Cici feels like their dish smells like a “warm blanket on a cold, rainy day” (55). Other teams have made Thai green curry, citrus rice salad, red beans and rice, rice pudding, and frittatas.
The judges compliment their dish, saying that the rice is cooked perfectly, making Miranda gloat. Cici tries to remember that she’s doing this for her family, even if she has to put up with Miranda’s rudeness.
The Thai curry team goes home. Miranda says it’s good that they didn’t make “your Thai food,” forcing Cici to correct her again and tell her that she’s Taiwanese (59). It does make her feel like it’s good they didn’t make Asian food.

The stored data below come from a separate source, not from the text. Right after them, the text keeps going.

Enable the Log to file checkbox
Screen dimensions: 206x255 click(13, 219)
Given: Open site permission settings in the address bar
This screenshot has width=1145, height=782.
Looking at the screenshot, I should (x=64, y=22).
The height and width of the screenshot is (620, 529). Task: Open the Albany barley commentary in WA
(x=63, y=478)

At school, other kids tease Cici by saying that she can’t make Asian food. Her friends try to defend her, saying that she makes American food, but Cici feels unheard.
This section introduces the cooking contest, the means by which Cici will achieve her goal of bringing A-má to the United States. It is through this competition that Cici will also find her own identity after immigrating to America. At this point in the novel, Cici is beginning to lean toward fitting in, bringing American lunches coveted by her peers. Likewise, in the first round of the competition, Miranda makes her question what she already knows about cooking. Miranda suggests that Taiwanese food isn’t “sophisticated,” which makes Cici muse: “I thought I knew rice, but I’m wrong” (53). In questioning the cooking traditions she learned from A-má, Cici is thrown into limbo. She will have to find her way back to using Taiwanese food, which she will ultimately do in the final round of the competition.

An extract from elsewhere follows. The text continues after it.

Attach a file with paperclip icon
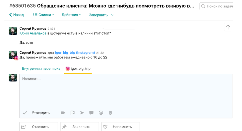The width and height of the screenshot is (242, 131). tap(110, 113)
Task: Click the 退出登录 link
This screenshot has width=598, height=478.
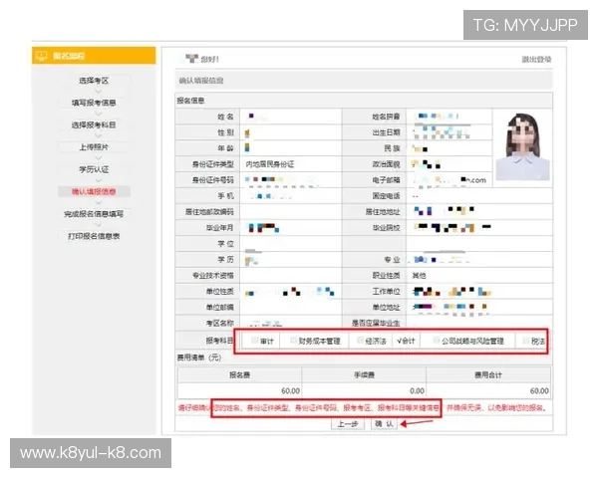Action: coord(535,60)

This section also explores the motif of family traditions and customs. Cici and her mother pray to their ancestors, and Cici chooses symbolic colors to wear to the first round of the competition. Cici wants to participate in her family’s customs. Her belief in lucky colors is likely another influence of A-má’s, who has lucky numbers. Cici will later learn that her friends also have their own customs, making her feel more similar to them than she did initially. Currently, she keeps her traditions private.

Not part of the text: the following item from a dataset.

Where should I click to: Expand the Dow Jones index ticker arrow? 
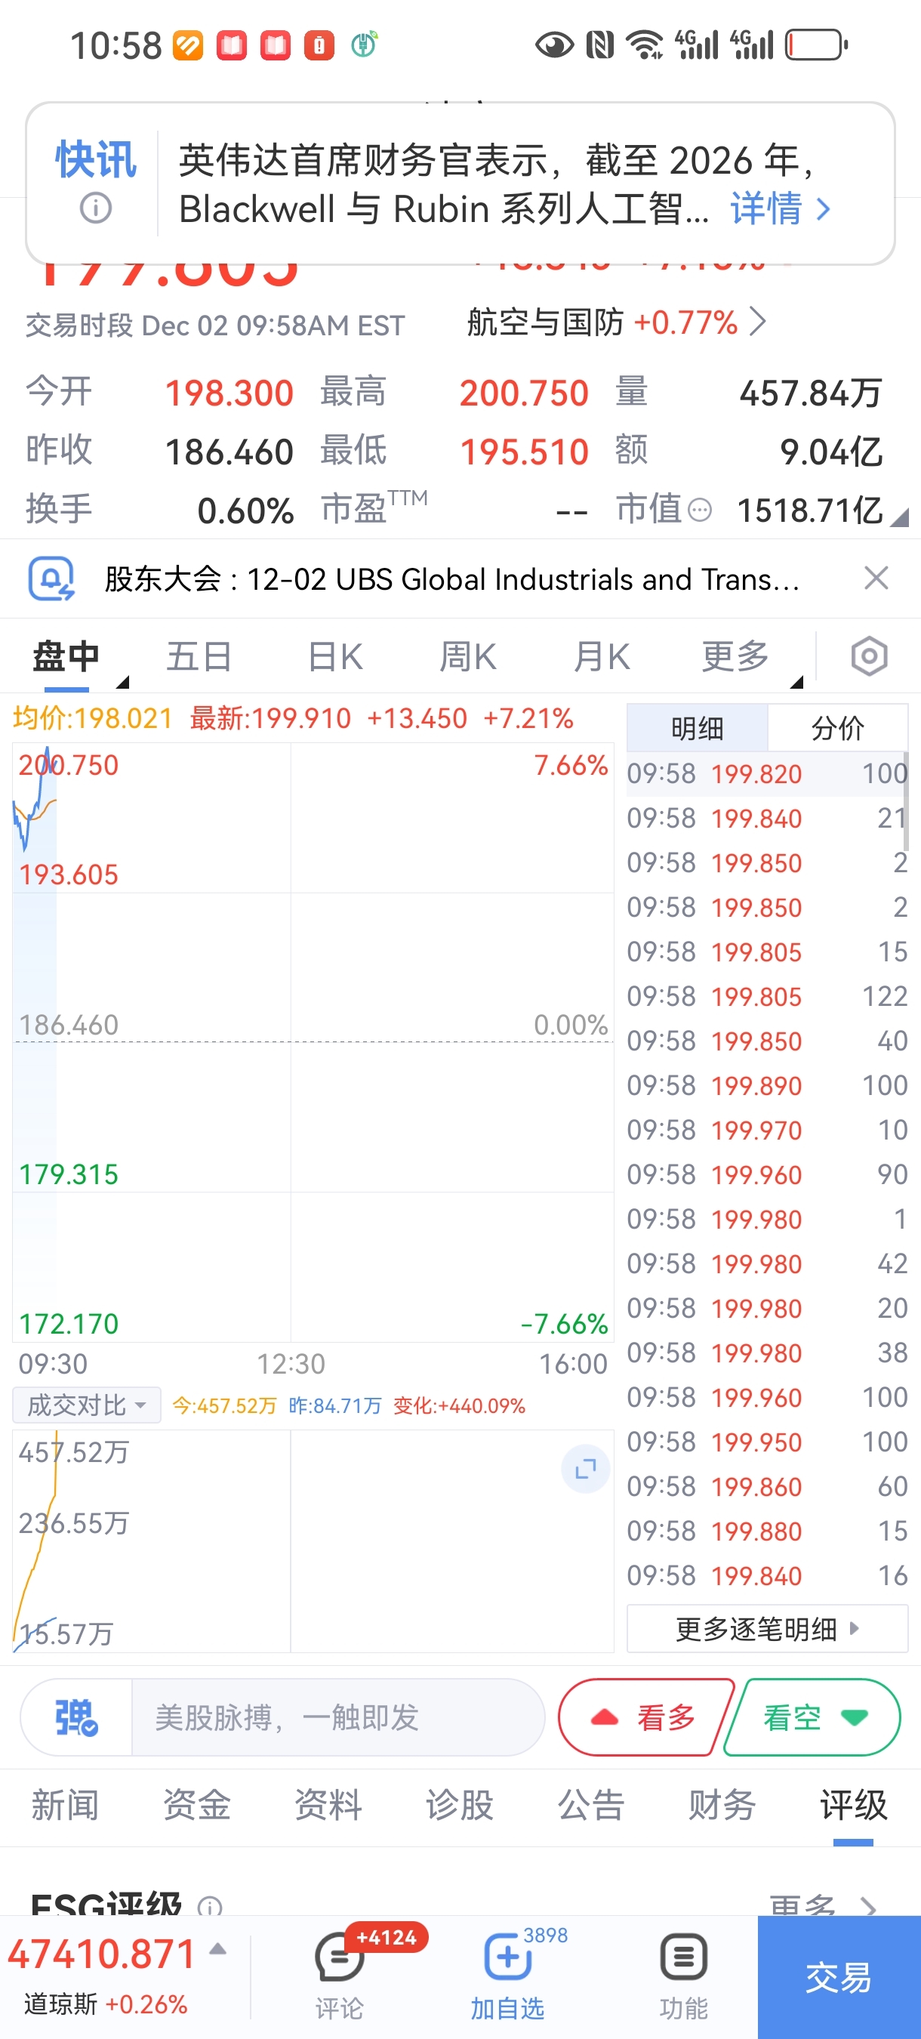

Cici struggles with navigating her identity as a Taiwanese immigrant and new American. Her friends defend her against bullies, but ignore Cici’s Taiwanese identity: “Cici isn’t cooking Chinese. She cooks American. So there” (64). For Cici’s friends, American food is what is familiar, and they have long been taught the notion of an American melting pot. The melting pot is a metaphor, where something is compared to something else without using “like” or “as.” In this case, it is a metaphor for assimilation, one that, in the novel, means the erasure of Cici’s culture, with each culture in the pot losing its signature flavor. Cici is proud to be Taiwanese, but she quickly begins to believe that her friends won’t understand. Additionally, Cici has to repeatedly correct Miranda and tell her that she is Taiwanese. Miranda’s comments show how Americans often view Asian immigrants as a monolith rather than as a mix of individual nations and cultures.
Through Miranda’s family, the graphic novel explores Parental Expectations and Pressures. Miranda’s family wants her to run the family restaurant. The fact that Miranda has her own equipment suggests that she has spent a lot of time working there in preparation for the competition. Cici will eventually learn that this is not what Miranda wants, showing how difficult it can be for someone to tell their parent that they don’t want to follow in their footsteps.